Seymour resident Tony Hubbard and Member for Northern Victoria Tania Maxwell have created a petition to call on greater on-call ambulance resourcing in Seymour.

The call comes after Mr Hubbard lost his wife while waiting nearly 45 minutes for an ambulance.

Mr Hubbard said Seymour’s one overnight ambulance had been sent to Melbourne with a patient while ambulances eventually arrived from Yea and Nagambie.

“We’ve got four ambulances sitting in the station and 15 paramedics in the town, yet we only have two paramedics and one ambulance on at night,” he said.

“I’m not going to let go of it until something’s done.”

The petition draws the attention of the Legislative Council to three key factors in ambulance resourcing in Seymour and calls on the Victorian Government to restore on-call ambulance services in Seymour in addition to current resourcing.

The petition points out ‘the need for equitable services to respond to the health needs of regional Victorians, the existence of four ambulances at Seymour station but the rostering of only one crew overnight, and the impact that leaves residents vulnerable and without an available ambulance response within the 15-minute Code 1 target’.

Ms Maxwell said the petition is in no way a slight on the work of paramedics.
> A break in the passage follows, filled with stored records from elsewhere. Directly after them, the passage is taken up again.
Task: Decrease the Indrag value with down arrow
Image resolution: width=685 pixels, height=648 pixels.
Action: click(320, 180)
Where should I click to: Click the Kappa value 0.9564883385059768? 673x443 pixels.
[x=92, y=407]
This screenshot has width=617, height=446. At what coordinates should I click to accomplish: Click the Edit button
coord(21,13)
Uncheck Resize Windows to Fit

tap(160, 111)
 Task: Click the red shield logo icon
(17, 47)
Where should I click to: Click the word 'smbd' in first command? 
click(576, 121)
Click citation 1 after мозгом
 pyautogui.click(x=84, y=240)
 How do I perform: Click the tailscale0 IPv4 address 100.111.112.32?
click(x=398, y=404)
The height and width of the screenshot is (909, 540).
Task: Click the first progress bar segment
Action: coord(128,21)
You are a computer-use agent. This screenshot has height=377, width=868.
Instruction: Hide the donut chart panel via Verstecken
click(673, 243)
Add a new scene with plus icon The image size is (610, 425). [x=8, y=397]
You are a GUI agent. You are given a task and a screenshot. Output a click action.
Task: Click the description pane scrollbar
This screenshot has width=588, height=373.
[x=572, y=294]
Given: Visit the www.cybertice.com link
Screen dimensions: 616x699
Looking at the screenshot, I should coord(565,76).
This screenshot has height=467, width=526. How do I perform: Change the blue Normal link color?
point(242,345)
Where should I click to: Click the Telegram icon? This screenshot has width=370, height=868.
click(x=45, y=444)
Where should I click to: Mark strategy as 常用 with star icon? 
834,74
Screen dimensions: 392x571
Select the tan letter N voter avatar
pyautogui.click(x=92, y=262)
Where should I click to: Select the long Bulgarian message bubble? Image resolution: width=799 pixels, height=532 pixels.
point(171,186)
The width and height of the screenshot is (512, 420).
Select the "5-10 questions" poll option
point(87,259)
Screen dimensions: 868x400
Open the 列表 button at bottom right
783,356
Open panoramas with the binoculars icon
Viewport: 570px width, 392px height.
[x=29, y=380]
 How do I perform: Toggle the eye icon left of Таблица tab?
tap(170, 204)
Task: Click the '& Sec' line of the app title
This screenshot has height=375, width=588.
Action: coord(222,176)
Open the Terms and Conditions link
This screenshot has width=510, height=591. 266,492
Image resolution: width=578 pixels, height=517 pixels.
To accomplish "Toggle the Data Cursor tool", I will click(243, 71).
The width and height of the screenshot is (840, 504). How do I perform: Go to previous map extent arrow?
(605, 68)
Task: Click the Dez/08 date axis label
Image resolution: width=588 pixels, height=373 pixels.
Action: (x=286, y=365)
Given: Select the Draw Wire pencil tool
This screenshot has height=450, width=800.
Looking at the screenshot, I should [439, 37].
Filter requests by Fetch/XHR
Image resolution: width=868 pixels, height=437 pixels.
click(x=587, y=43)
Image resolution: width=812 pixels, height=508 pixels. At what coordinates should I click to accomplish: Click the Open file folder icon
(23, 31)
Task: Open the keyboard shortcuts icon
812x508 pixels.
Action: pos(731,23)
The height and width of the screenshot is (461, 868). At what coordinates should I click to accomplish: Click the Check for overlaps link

“Our paramedics do an outstanding and incredible job,” she said.

“This is about inadequate resourcing and the system. The system is, very sadly, failing members of many communities.

“This isn’t an individual crisis we’re having, this is happening in many more shires and something I believe is unacceptable.”

Around 450 signatures had already been collected over the weekend.

Ambulance Victoria Hume regional director Matt Chadban said when peaks in patient demand occur, ambulances can be redeployed into other areas while other paramedics and first responders are called upon.

“We’re continuing to invest in a range of locally-based initiatives for Seymour residents, including working with community groups to improve the availability of automated external defibrillators throughout the Seymour area, developing greater awareness of the benefits of CPR training and use of the GoodSAM app, that will help improve survival rates for the most critically ill patients,” he said.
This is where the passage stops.